SPD: Über 50 kommunale Resolutionen gegen Straßenbaubeiträge

Im Parteienstreit über Straßenbaubeiträge setzt die SPD-Opposition in NRW auf wachsenden Widerstand aus den Kommunen. Bislang haben sich laut einer am Dienstag von der Landtagsfraktion verbreiteten Liste schon über 50 Städte und Gemeinden in Resolutionen für die Abschaffung der Abgabe ausgesprochen. Die Sozialdemokraten haben bereits einen Entwurf für eine entsprechende Änderung des Kommunalabgabengesetzes vorgelegt. Am Freitag beraten darüber Sachverständige in einer Anhörung des Landtags.

04.06.2019 / Lesedauer: 2 min
SPD: Über 50 kommunale Resolutionen gegen Straßenbaubeiträge

Ein Bauarbeiter setzt Pflastersteine. Foto: Christoph Soeder/Archivbild

Derzeit werden Grundstückseigentümer in NRW an den Kosten beteiligt, wenn das Straßennetz erneuert oder verbessert wird - zum Teil in fünfstelliger, im Einzelfall sogar in sechsstelliger Höhe. Laut einer repräsentativen Umfrage für den Bund der Steuerzahler (BdSt) sind inzwischen 46 Prozent der Wahlberechtigten in NRW dafür, die Abgabe abzuschaffen. Die CDU/FDP-Koalition hat angekündigt, Härten abzumildern, möchte die Bürger aber grundsätzlich weiterhin an den Beiträgen beteiligen.

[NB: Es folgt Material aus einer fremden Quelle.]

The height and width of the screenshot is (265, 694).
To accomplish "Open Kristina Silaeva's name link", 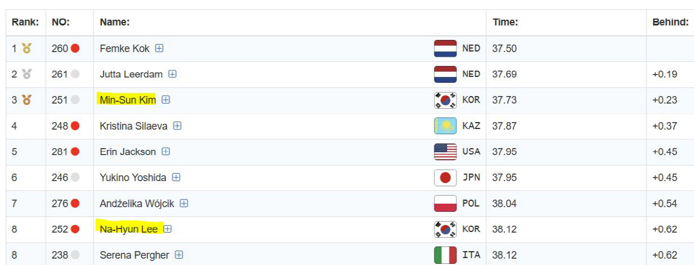I will [134, 126].
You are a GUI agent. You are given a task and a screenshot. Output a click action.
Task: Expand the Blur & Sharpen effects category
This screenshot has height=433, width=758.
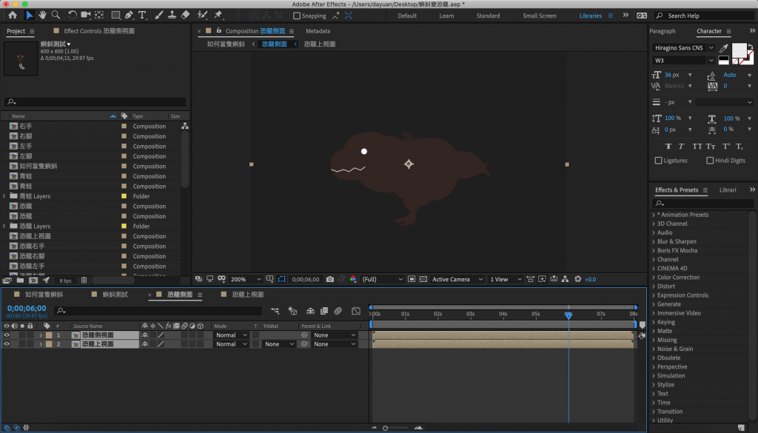(653, 241)
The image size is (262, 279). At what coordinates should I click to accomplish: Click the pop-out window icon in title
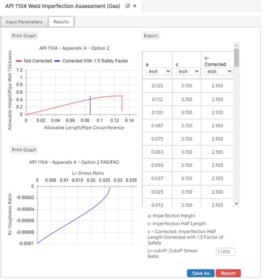point(128,6)
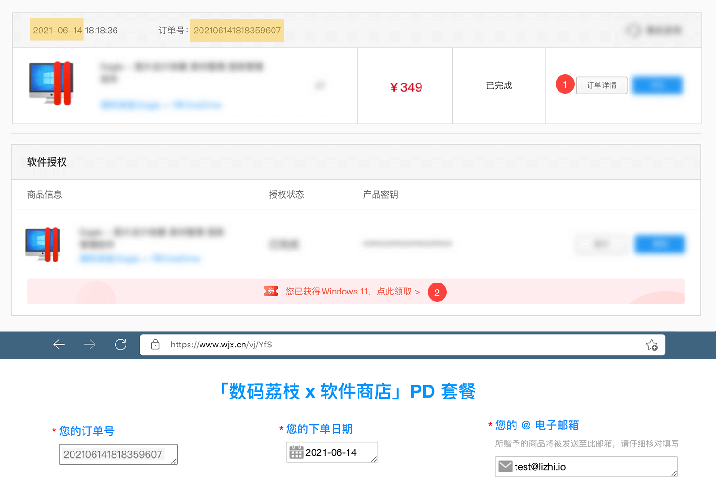Reload the page with the refresh icon
The width and height of the screenshot is (716, 493).
[120, 345]
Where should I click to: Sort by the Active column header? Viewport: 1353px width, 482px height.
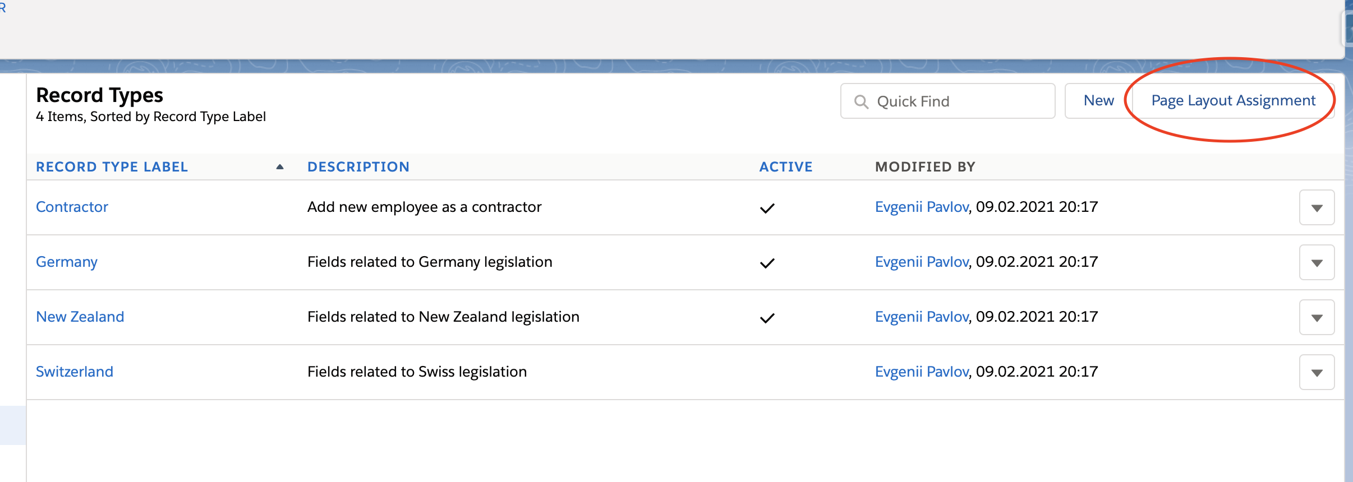click(785, 167)
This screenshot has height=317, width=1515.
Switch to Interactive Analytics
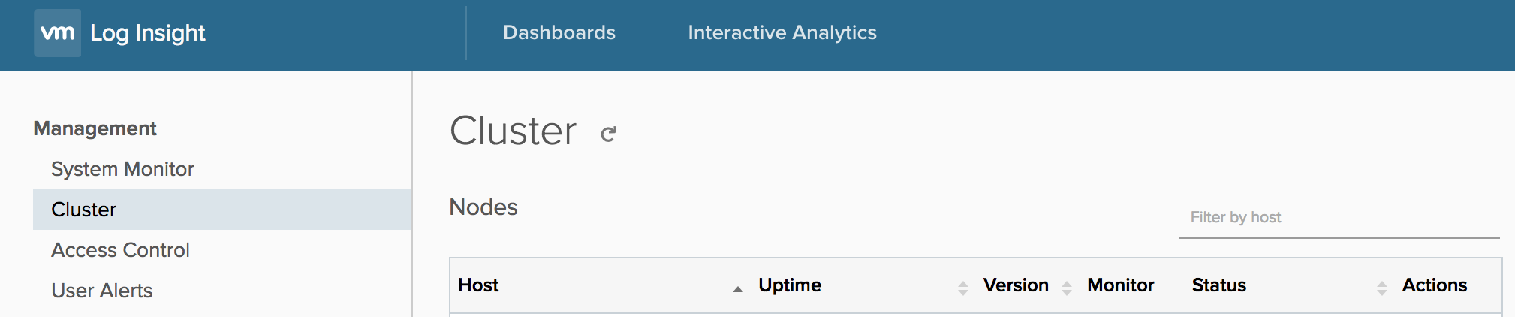pyautogui.click(x=782, y=32)
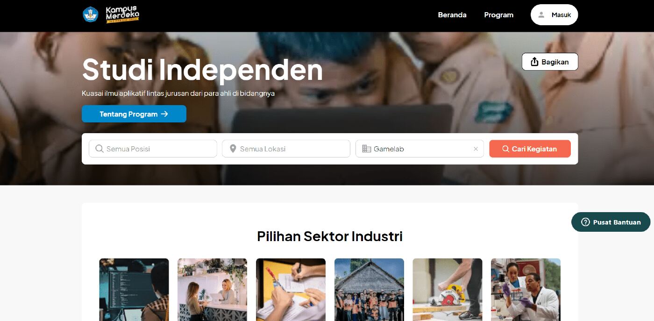Click the magnifier icon in Semua Posisi

click(100, 149)
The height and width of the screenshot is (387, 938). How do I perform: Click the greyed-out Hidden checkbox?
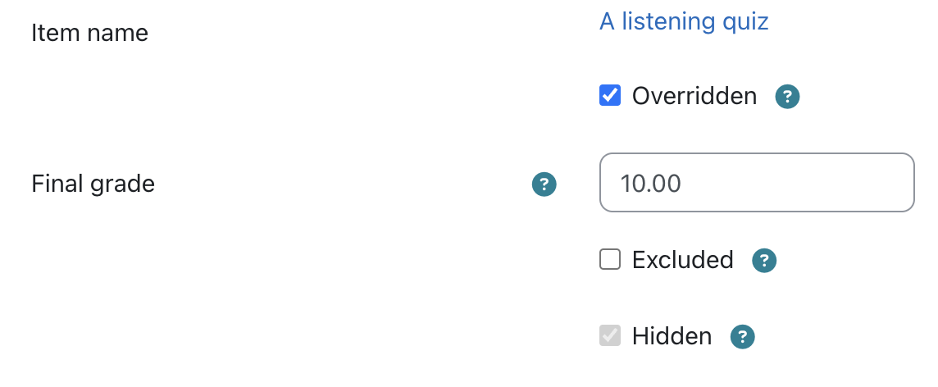609,335
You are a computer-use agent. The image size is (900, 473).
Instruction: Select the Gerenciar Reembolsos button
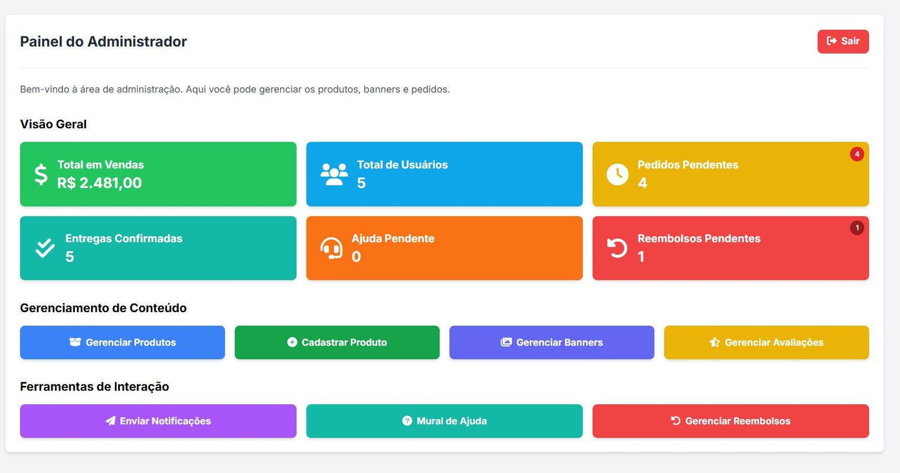coord(730,421)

Aus Sicht der SPD isoliert sich die schwarz-gelbe Regierung mit ihrem Kurs. Nur in Bremen, Sachsen-Anhalt und NRW seien die Kommunen noch verpflichtet, die Beiträge zu erheben, stellte die Fraktion in einem Positionspapier fest. „CDU und FDP regieren an den Bedürfnissen der Menschen vorbei.“ Das von der Koalition angepeilte Wahlrecht für die Kommunen sei ein Wettbewerbsnachteil für finanzschwache Gemeinden. Zudem stehe der bürokratische Aufwand zur Erhebung des Obolus in keinem Aufwand zum Ertrag, kritisieren die Sozialdemokraten.